Raw data.

%%

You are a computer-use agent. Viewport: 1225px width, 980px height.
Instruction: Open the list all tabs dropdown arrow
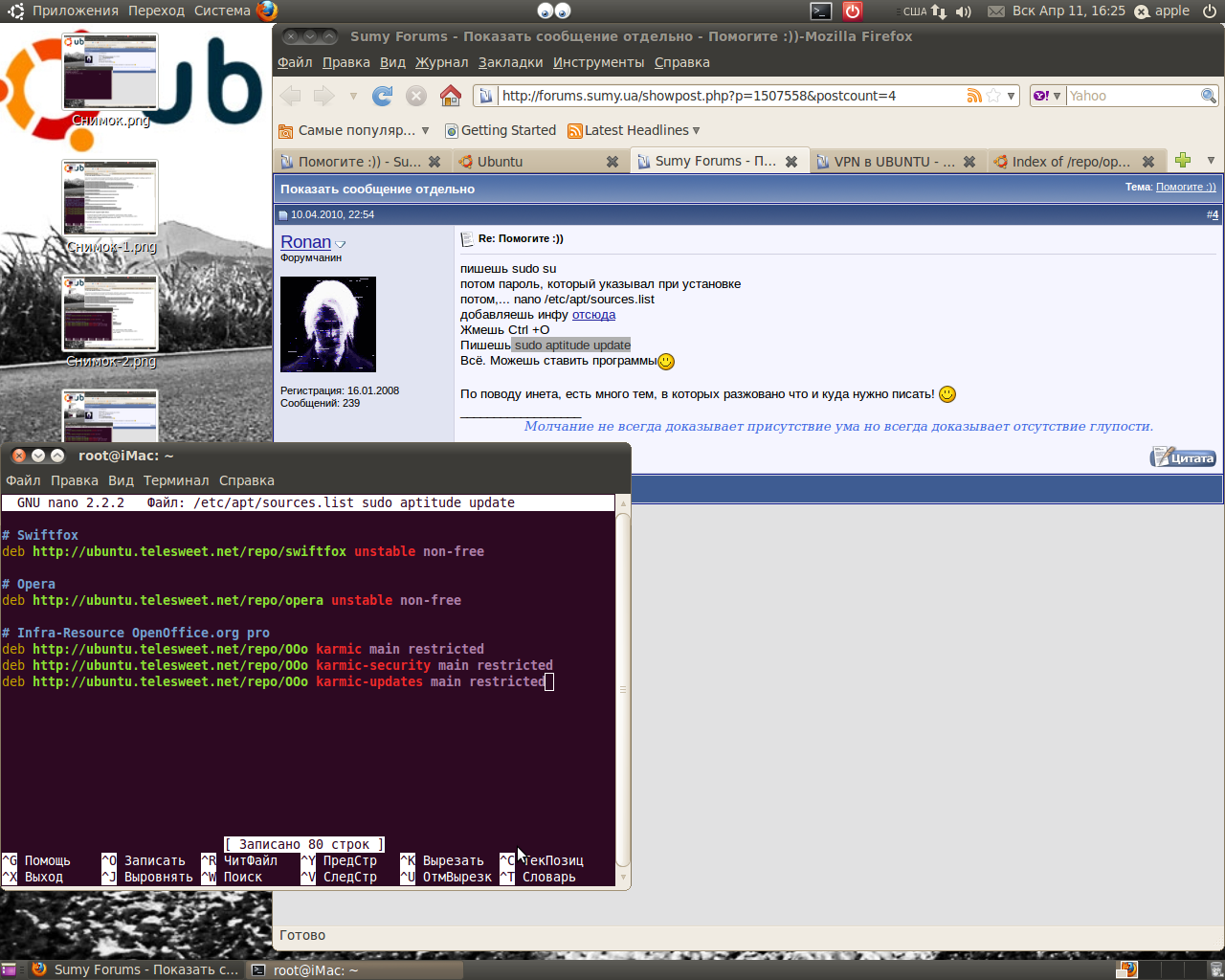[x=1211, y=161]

%%
%%

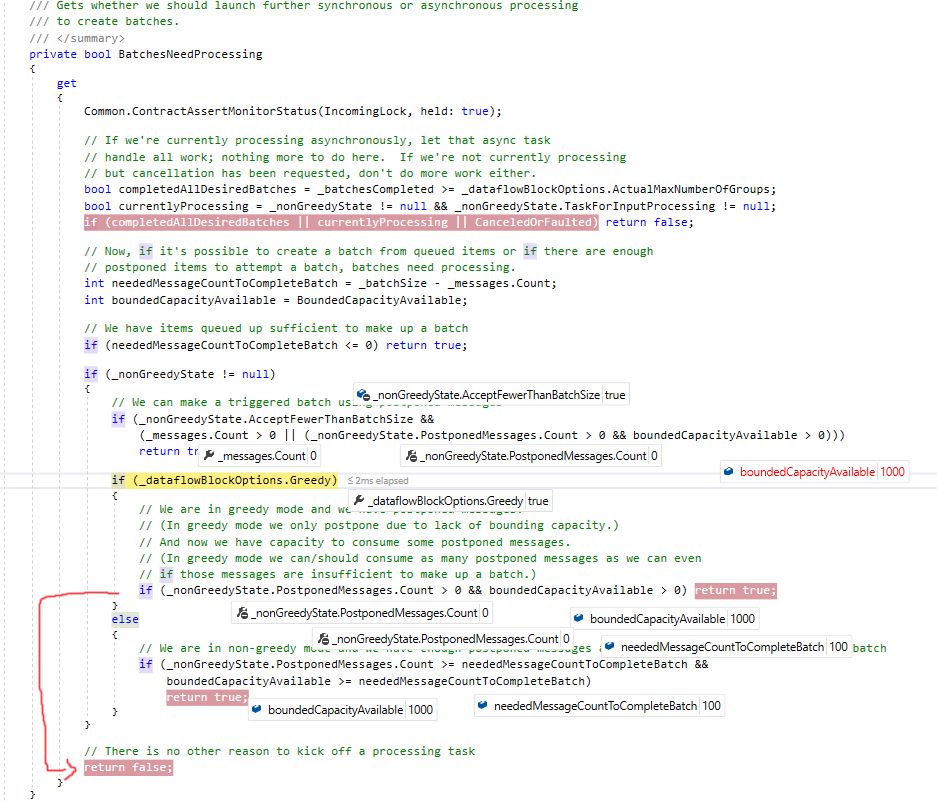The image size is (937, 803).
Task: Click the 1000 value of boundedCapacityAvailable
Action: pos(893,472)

%%

Count the lines in the items that contain the string "computer". Reply with the number only.

1